これに反し、この立竹木の収去を停止することによつて如何なる影響が公共の福祉に及ぼされるでしようか。原決定はこのことについて一言も触れて居らぬのです。

要するに、原決定が申請を却下した理由は不法不当であります。

よつて、「原決定を取り消す。抗告人の相手方に対する収去命令取消請求行政訴訟事件の判決確定に至るまで相手方が別紙目録記載の土地上の抗告人所有に係る立木につき伐採の代執行をなすことを停止する。」との裁判を求める。

というにある。

よつて、按ずるに、行政事件訴訟特例法第十条第一項によれば、行政庁の違法な行政処分の取消又は変更の訴の提起があつても、その行政処分の執行停止の効力を有しないのが原則であつて、ただ同法第十条第二項所定の要件を具備する場合に限り、裁判所はその執行停止を命ずることができるのである。よつて、抗告人の本件執行停止の申請が果して右要件を具備しているかどうかを記録について検討するに、

(一)  別紙目録三の雑木の生立する久留馬村大字宮沢字下原一八三九番地の土地については、久留馬村農地委員会は、昭和二十四年四月二十六日未墾地買収計画を立てたが、右部分に対しては抗告人は、何ら異議の申立、訴願、訴訟等をなさず、異議なく確定したことは、記録編綴の前橋地方裁判所昭和二四年(行)第二二号未墾地買収計画取消請求事件判決正本及び昭和二十八年四月二十四日附群馬県知事意見書によつて明らかである。従つて、右買収計画に基く買収処分後の措置として農地法第五十五条によりなされた群馬県知事の立木収去命令は一応正当であつて、他にこれを違法となすに足る主張並びに疎明のない限りこれを対象とする抗告人の本案取消請求の訴訟は、到底理由ありと見ゆるものということができぬ。
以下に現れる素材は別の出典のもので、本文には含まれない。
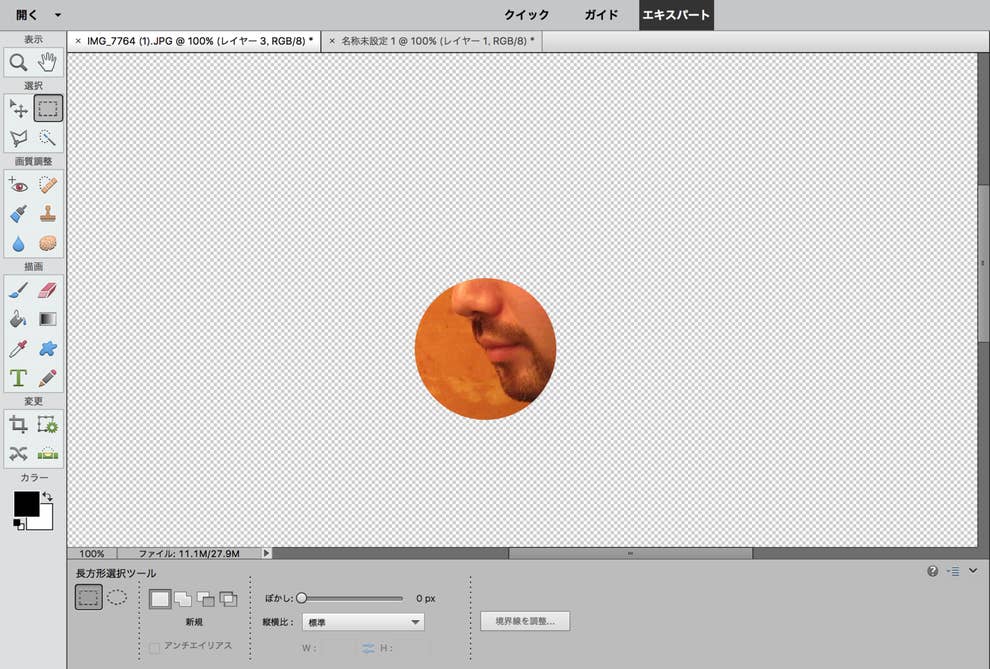Select the Zoom tool
The height and width of the screenshot is (669, 990).
[18, 62]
(二)  別紙目録一、二、四の雑木の生立する土地については、後に訴願の結果除外された三畝二十四歩を含めて、久留馬村農地委員会が昭和二十四年四月二十六日未墾地買収計画を立てたところ、抗告人は、その取消を求めて右委員会に異議申立をなし、却下され、群馬県農地委員会に訴願したところ、同委員会は内三畝二十四歩の部分については未墾地買収計画を取り消し、別紙目録一、二、四の雑木の生立する土地を含むその他の部分については却下する裁決をなしたこと、抗告人は右却下裁決の取消の訴を前橋地方裁判所に提起したところ、昭和二十八年二月十七日抗告人の請求を棄却する判決があつたことは、前掲未墾地買収計画取消請求事件判決正本によつて明らかであるので、他に違法の主張並びに疎明なき限り、別紙目録一、二、四の立木につきなされた本件群馬県知事の立木収去命令の取消を求める抗告人の本案請求訴訟もまた認容の可能蓋然性にとぼしいものといわなければならぬ。
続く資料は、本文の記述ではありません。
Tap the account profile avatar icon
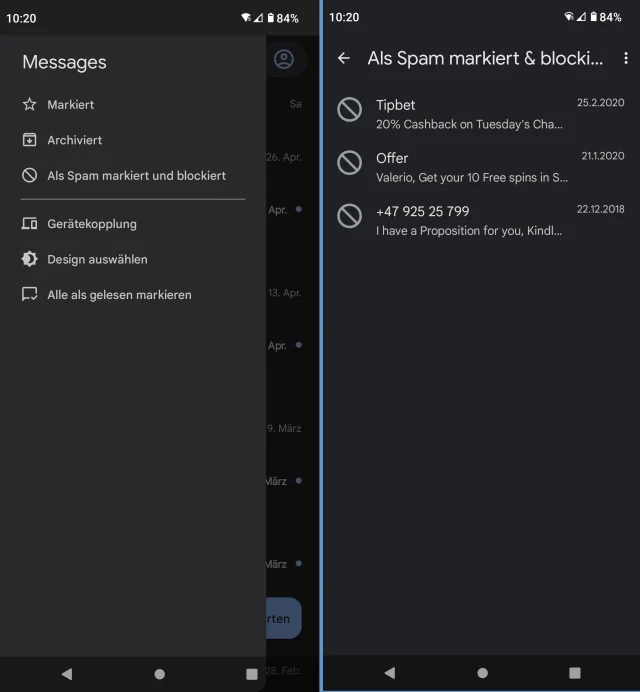 (284, 59)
(三)  このように本案の請求が理由ありと見えず、認容の可能蓋然性にとぼしいときは、裁判所は行政事件訴訟特例法第十条第二項により、行政処分の執行を停止すべきでないことは、この裁判の保全的性質から当然のことであつて、このことは本案訴訟が訴訟要件をかいている場合、又は本案の請求自体理由がない場合と思い合せて容易に理解がゆくであろう。すなわち右法条により行政処分の停止をするには、まず本案請求が法律上理由ありと見え、かつ事実上の点につき疎明あることを要するものというべきである。仮に本案請求につき疎明を要しないものとしても右法条にいわゆる「処分の執行により生ずべき償うことのできない損害」とは、事柄の性質上違法な行政処分の執行による損害を意味するものと解すべきである。けだし、もし行政処分が適法であるときは、これにより生ずる権益の喪失は、行政処分の効力を受ける者の受忍しなければならぬものであつて、法が避けることを企図している「損害」にははいらないものというべきであるからである。そして、本件においては、右(一)(二)で説示したように本件行政処分が違法であると見えるような何の疎明もないのであるから、結局「処分の執行に因り生ずべき償うことのできない損害」の発生について疎明がないものということになり、この点よりするも本件行政処分の執行の停止は許されないであろう。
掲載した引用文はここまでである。